Aim - Quote the records word for word, starting at the beginning of the records and ending with the line that contains "Action: [x=693, y=214]", including that line.

Record set -
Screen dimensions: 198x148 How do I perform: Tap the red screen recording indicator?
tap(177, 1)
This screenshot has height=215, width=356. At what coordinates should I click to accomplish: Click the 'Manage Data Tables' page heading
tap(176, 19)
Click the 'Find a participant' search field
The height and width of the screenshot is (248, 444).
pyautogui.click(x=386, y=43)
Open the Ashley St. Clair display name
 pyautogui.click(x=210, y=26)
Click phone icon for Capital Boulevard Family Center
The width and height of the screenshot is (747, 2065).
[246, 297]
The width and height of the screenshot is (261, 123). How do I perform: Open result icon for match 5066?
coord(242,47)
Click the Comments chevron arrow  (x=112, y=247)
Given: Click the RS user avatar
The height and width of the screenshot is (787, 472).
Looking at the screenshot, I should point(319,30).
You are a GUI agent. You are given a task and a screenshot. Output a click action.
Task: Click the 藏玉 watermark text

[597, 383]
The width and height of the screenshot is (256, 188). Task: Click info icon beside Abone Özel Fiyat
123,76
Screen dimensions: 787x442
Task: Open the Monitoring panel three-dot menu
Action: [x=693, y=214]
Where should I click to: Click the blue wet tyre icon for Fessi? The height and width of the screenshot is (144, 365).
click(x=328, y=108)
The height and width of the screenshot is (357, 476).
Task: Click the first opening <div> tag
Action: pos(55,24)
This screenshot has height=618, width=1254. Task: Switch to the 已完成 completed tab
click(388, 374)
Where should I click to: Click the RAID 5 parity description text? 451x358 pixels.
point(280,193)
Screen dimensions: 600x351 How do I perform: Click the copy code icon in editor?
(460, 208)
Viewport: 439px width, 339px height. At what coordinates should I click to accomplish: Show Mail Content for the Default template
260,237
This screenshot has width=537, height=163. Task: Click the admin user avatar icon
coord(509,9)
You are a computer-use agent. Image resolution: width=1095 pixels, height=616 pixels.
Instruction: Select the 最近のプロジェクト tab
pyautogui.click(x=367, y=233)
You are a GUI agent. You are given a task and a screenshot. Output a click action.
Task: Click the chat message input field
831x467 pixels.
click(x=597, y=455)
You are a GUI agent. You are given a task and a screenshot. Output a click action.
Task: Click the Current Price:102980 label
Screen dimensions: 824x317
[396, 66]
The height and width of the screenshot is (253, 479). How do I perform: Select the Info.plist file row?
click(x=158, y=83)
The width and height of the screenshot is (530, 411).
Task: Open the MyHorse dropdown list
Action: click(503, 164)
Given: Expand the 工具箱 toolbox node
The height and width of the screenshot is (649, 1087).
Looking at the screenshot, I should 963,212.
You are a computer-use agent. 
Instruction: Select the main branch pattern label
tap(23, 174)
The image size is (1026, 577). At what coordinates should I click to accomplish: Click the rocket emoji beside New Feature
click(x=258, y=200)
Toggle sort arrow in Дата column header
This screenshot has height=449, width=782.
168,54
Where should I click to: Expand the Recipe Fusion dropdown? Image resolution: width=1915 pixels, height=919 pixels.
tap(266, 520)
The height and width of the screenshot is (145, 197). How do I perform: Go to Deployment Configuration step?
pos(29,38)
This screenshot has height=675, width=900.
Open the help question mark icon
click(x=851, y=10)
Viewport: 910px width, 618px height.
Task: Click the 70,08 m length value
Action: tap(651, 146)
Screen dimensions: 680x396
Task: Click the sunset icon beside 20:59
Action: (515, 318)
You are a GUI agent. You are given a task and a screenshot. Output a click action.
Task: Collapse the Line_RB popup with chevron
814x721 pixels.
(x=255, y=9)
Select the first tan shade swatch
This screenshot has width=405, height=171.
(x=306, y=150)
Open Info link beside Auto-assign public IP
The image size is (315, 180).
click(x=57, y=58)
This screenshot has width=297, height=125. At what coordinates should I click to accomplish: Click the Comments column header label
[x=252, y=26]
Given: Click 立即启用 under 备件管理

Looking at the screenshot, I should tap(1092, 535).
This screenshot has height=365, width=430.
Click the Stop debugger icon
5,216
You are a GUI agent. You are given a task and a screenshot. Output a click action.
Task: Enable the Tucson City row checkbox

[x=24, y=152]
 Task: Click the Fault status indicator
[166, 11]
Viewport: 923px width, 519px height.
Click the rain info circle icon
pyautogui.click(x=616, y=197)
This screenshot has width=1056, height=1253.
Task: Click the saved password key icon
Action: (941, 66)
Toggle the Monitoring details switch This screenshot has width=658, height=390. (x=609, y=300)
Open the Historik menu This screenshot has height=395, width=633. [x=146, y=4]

Full answer -
Screen dimensions: 198x148 How do I perform: Tap the red screen recording indicator?
tap(177, 1)
This screenshot has height=215, width=356. At what coordinates should I click to accomplish: Click the 'Manage Data Tables' page heading
tap(176, 19)
Click the 'Find a participant' search field
The height and width of the screenshot is (248, 444).
pyautogui.click(x=386, y=43)
Open the Ashley St. Clair display name
 pyautogui.click(x=210, y=26)
Click phone icon for Capital Boulevard Family Center
The width and height of the screenshot is (747, 2065).
[246, 297]
The width and height of the screenshot is (261, 123). How do I perform: Open result icon for match 5066?
coord(242,47)
Click the Comments chevron arrow  (x=112, y=247)
Given: Click the RS user avatar
The height and width of the screenshot is (787, 472).
Looking at the screenshot, I should point(319,30).
You are a GUI agent. You are given a task and a screenshot. Output a click action.
Task: Click the 藏玉 watermark text

[597, 383]
The width and height of the screenshot is (256, 188). Task: Click info icon beside Abone Özel Fiyat
123,76
Screen dimensions: 787x442
Task: Open the Monitoring panel three-dot menu
Action: [x=693, y=214]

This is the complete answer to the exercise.